▶ _EXTRACT TO READ_:
******************************

Running Tests¶

Basic run¶

aitester run suite.robot

This: 1. Reads ${ENGINE} from the suite to pick the browser backend 2. Invokes Robot Framework with the suite 3. The keyword library builds the rule DAG, walks it, and reports pass/fail

Headed mode (watch it run)¶

aitester run suite.robot --headed

Opens a visible browser window. Combine with step delay for slow-motion:

aitester run suite.robot --headed --step-delay 500

Pauses 500ms after each action so you can follow along visually.

Output files¶

After a run, you'll find in the output directory:

File	Content
`output.xml`	Robot Framework's standard output
`log.html`	Detailed HTML log (clickable keywords)
`report.html`	Summary report
`walk_log.jsonl`	Every MDP transition (action, state check, timing)
`failures.jsonl`	Failure context + AI diagnosis per failed rule
`emit.jsonl`	Explicit emit captures (if any)
`fail_*.png`	Screenshots captured on failure

Choosing a backend¶

# Default: playwright (consistent with explore, reliable get_text, native waits)
aitester run suite.robot

# Agent-browser (zero-install, same driver as authoring)
AITESTER_BROWSER=agent-browser aitester run suite.robot

# Nodriver (bot-detection-resistant)
AITESTER_BROWSER=nodriver aitester run suite.robot

First run with playwright requires aitester init-browser (or rfbrowser init) to download browser binaries. The Browser library is auto-imported — suites don't need Library Browser.

Or declare in the suite itself:

*** Variables ***
${ENGINE}    playwright

CI integration¶

# GitHub Actions example
- name: Run E2E tests
  run: |
    pip install aitester-bdd
    npm i -g agent-browser
    aitester run tests/smoke.robot --output-dir results/
- uses: actions/upload-artifact@v4
  if: always()
  with:
    name: test-results
    path: results/

No LLM configuration needed for running authored suites. Zero tokens consumed.

******************************

▶ _DATA SUPPLIED_:
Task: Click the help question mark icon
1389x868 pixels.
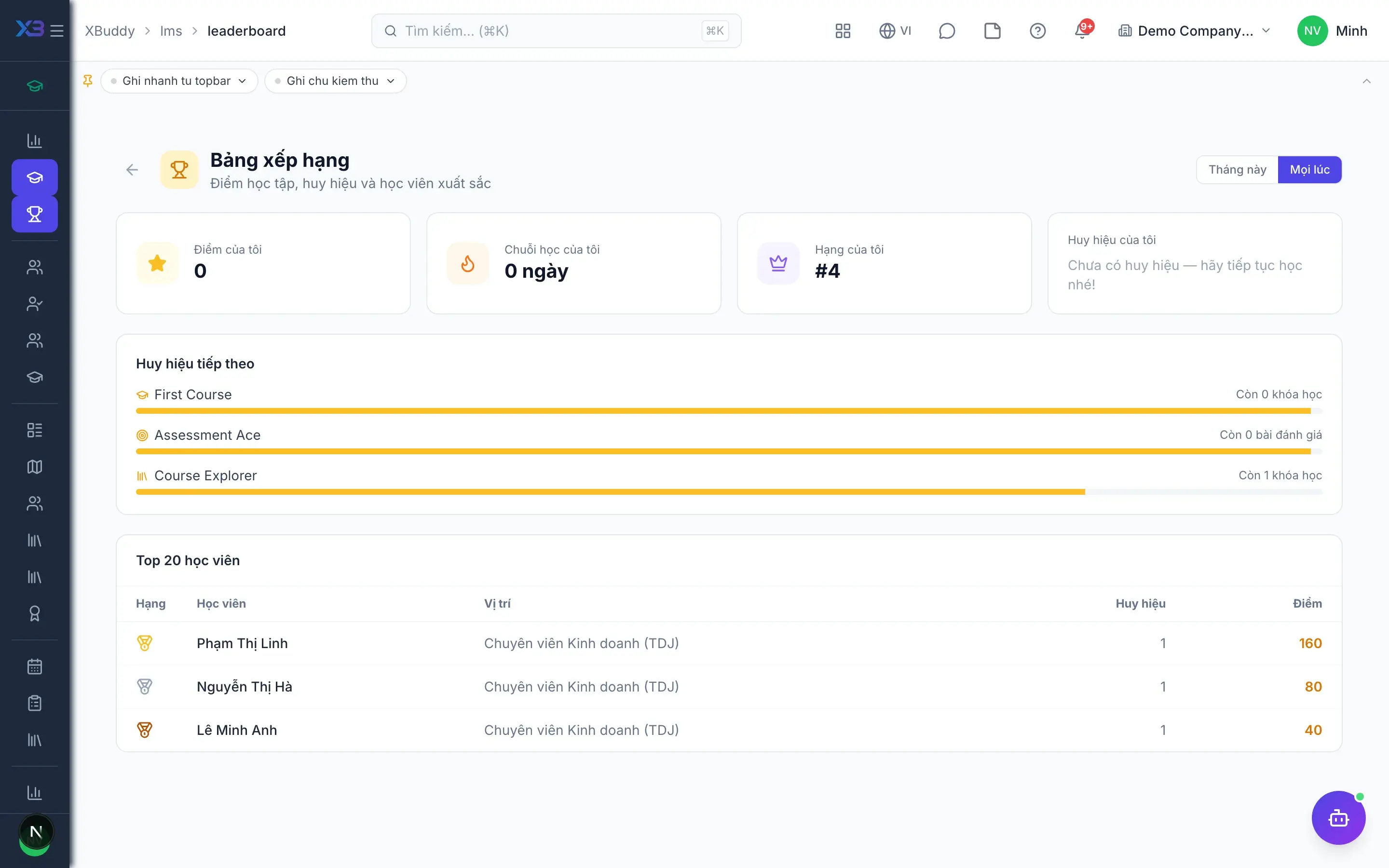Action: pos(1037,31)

******************************

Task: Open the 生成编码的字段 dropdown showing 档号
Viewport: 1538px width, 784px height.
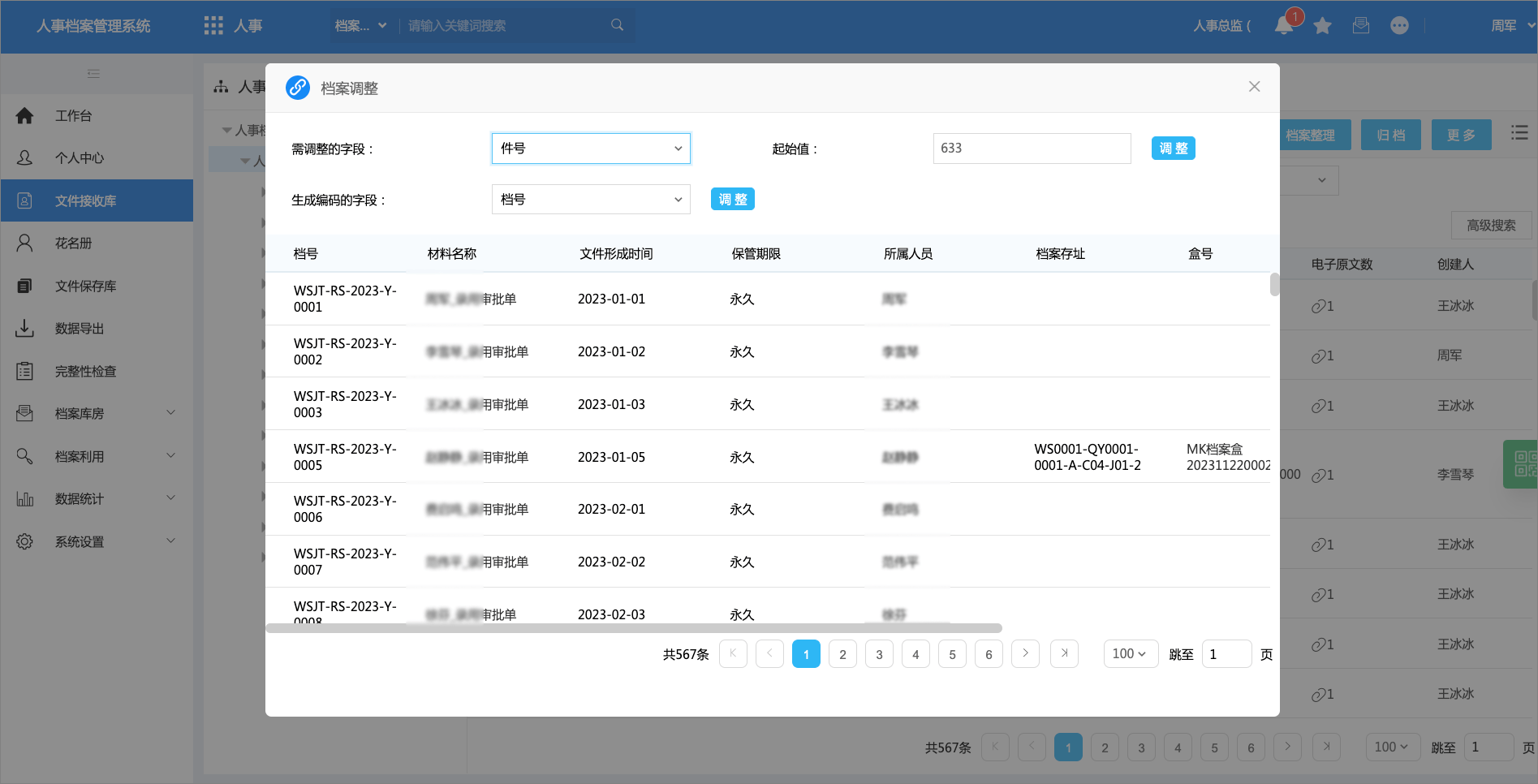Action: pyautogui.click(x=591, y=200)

******************************

▶ _WORK TASK 1_:
In the page on running tests, what does the --headed option do?
▶ _WORK TASK 2_:
Quote the page on running tests word for word, from "# Default: playwright" to "need Library Browser.".
▶ _WORK TASK 3_:
Extend the page on running aitester tests, starting right after its final sentence.

▶ _RESPONSE 1_:
It opens a visible browser window.

▶ _RESPONSE 2_:
# Default: playwright (consistent with explore, reliable get_text, native waits)
aitester run suite.robot

# Agent-browser (zero-install, same driver as authoring)
AITESTER_BROWSER=agent-browser aitester run suite.robot

# Nodriver (bot-detection-resistant)
AITESTER_BROWSER=nodriver aitester run suite.robot

First run with playwright requires aitester init-browser (or rfbrowser init) to download browser binaries. The Browser library is auto-imported — suites don't need Library Browser.

▶ _RESPONSE 3_:
Debugging failures¶

1. Check the verdict output¶

Robot Framework's console output shows which rules passed/failed:

Login Flow :: Verify login and dashboard
    Rule login: PASS (1.2s)
    Rule dashboard_widgets: FAIL (30.1s)
        observation_or_assertion: post-action state check failed
        expected: count >= 5
        observed: 2

2. Read the AI diagnosis¶

If the diagnose aspect is enabled (default), failures.jsonl contains an LLM-written explanation:

{
  "rule": "dashboard_widgets",
  "ai_diagnosis": "The page loaded but only 2 widgets rendered. The API response for /api/widgets returned a 500 error (visible in the network tab), suggesting a backend issue rather than a test problem."
}

3. Check the trajectory¶

walk_log.jsonl has the full MDP trace — every action, state check, and timing:

{"kind": "before_action", "rule": "dashboard_widgets", "action": "click", "target": ".refresh"}
{"kind": "after_action", "rule": "dashboard_widgets", "action": "click", "dt_ms": 87, "raised": false}
{"kind": "state_check", "rule": "dashboard_widgets", "check": "count_at_least", "ok": false, "expected": "count >= 5", "observed": "2", "position": "observation"}

4. Re-run headed¶

aitester run suite.robot --headed --step-delay 1000

Watch exactly what happens. The step delay gives you time to see each action's effect.

5. Disable diagnosis (faster iteration)¶

AITESTER_DISABLE_ASPECTS=diagnose aitester run suite.robot

Skips the LLM call on failure — useful when iterating quickly on a known issue.

Timeouts¶

Scope	Default	Override
Global run	300s	`AITESTER_RUN_TIMEOUT=600`
Observation (after action)	30s	`set rule timeout 60000`
Guard (before action)	10s	`set rule timeout 15000` (guards inherit)

Running with Robot Framework directly¶

Since aitester-bdd is a standard RF library, you can also run suites directly:

robot --outputdir results/ suite.robot

This works but skips the aitester run backend-selection logic. Set AITESTER_BROWSER manually if not using the default.